START Data for processing

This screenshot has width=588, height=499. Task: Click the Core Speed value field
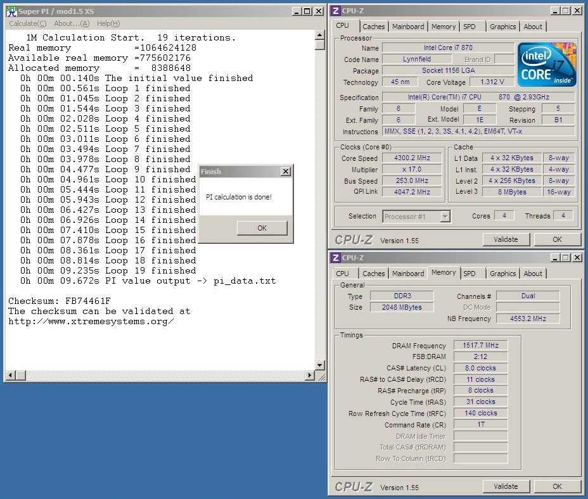pyautogui.click(x=412, y=158)
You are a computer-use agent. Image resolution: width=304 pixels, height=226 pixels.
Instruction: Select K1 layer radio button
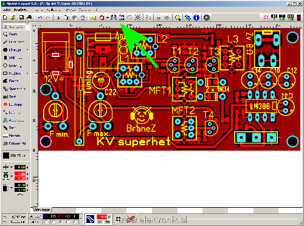(46, 222)
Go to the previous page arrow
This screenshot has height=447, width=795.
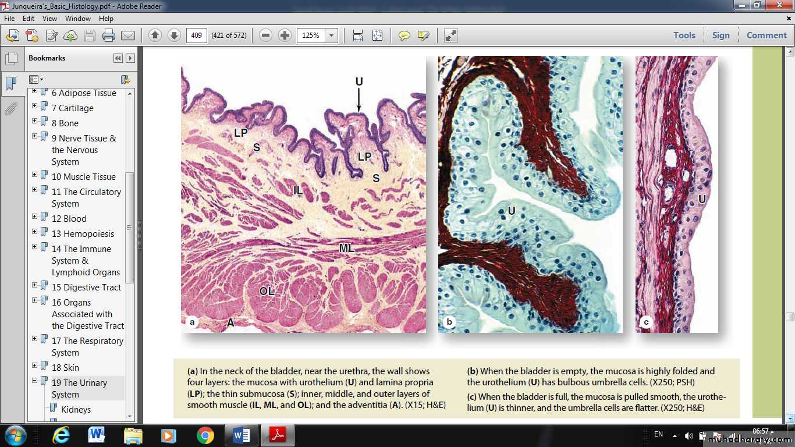pos(155,36)
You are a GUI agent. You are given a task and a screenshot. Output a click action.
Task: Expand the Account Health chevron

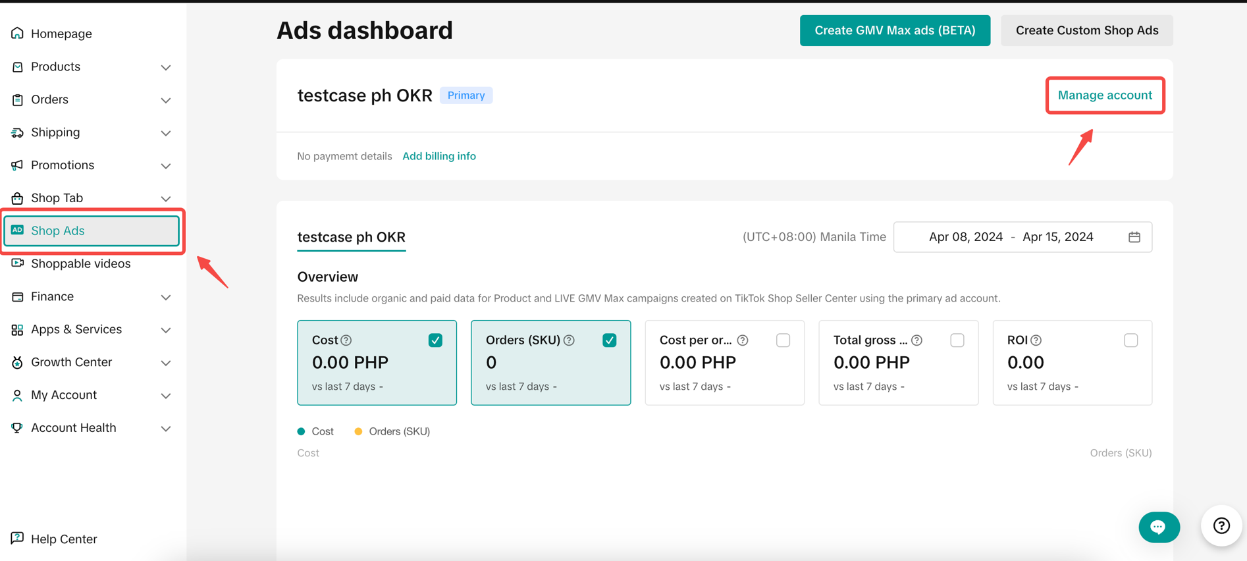[166, 429]
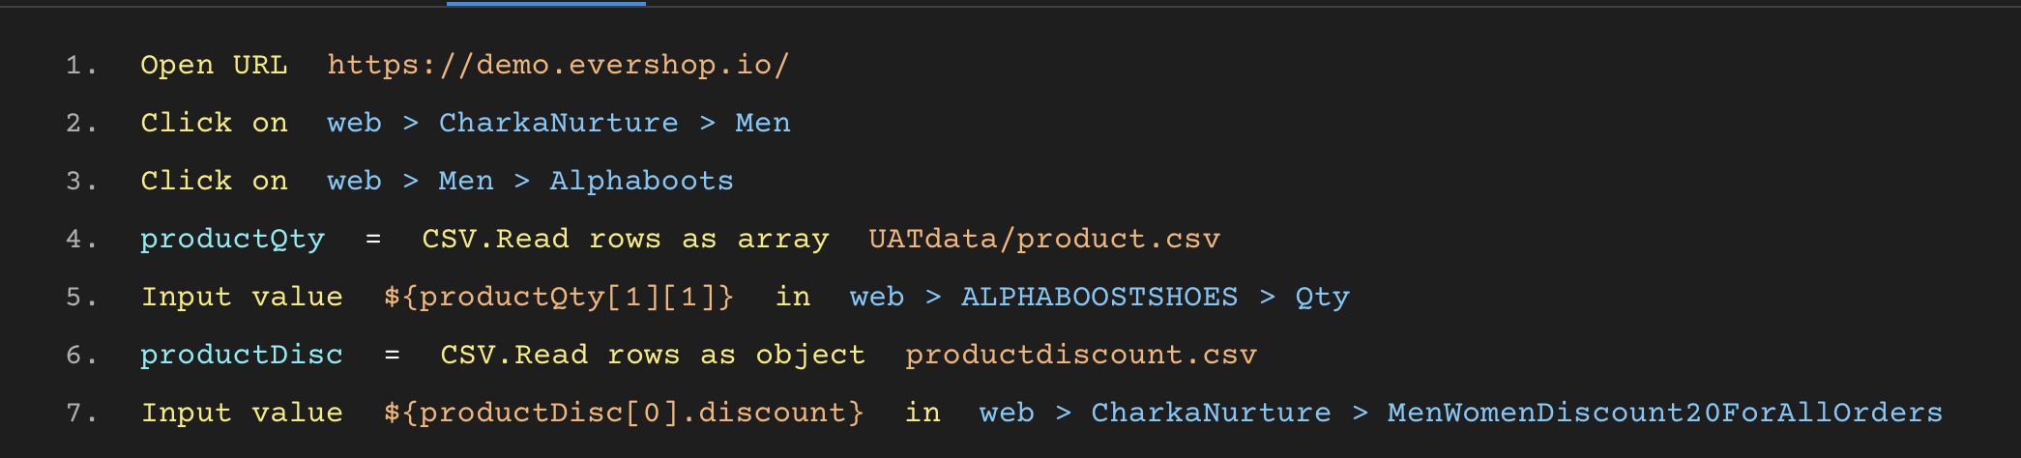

END Data for processing

Directions: Return the lines exactly, from the one containing "Instruction: Select K1 layer radio button" through the last line above, including both ends and excluding every picture.

Result for this exercise:
Instruction: Select K1 layer radio button
(46, 222)
Go to the previous page arrow
This screenshot has height=447, width=795.
pos(155,36)
You are a GUI agent. You are given a task and a screenshot. Output a click action.
Task: Expand the Account Health chevron

[166, 429]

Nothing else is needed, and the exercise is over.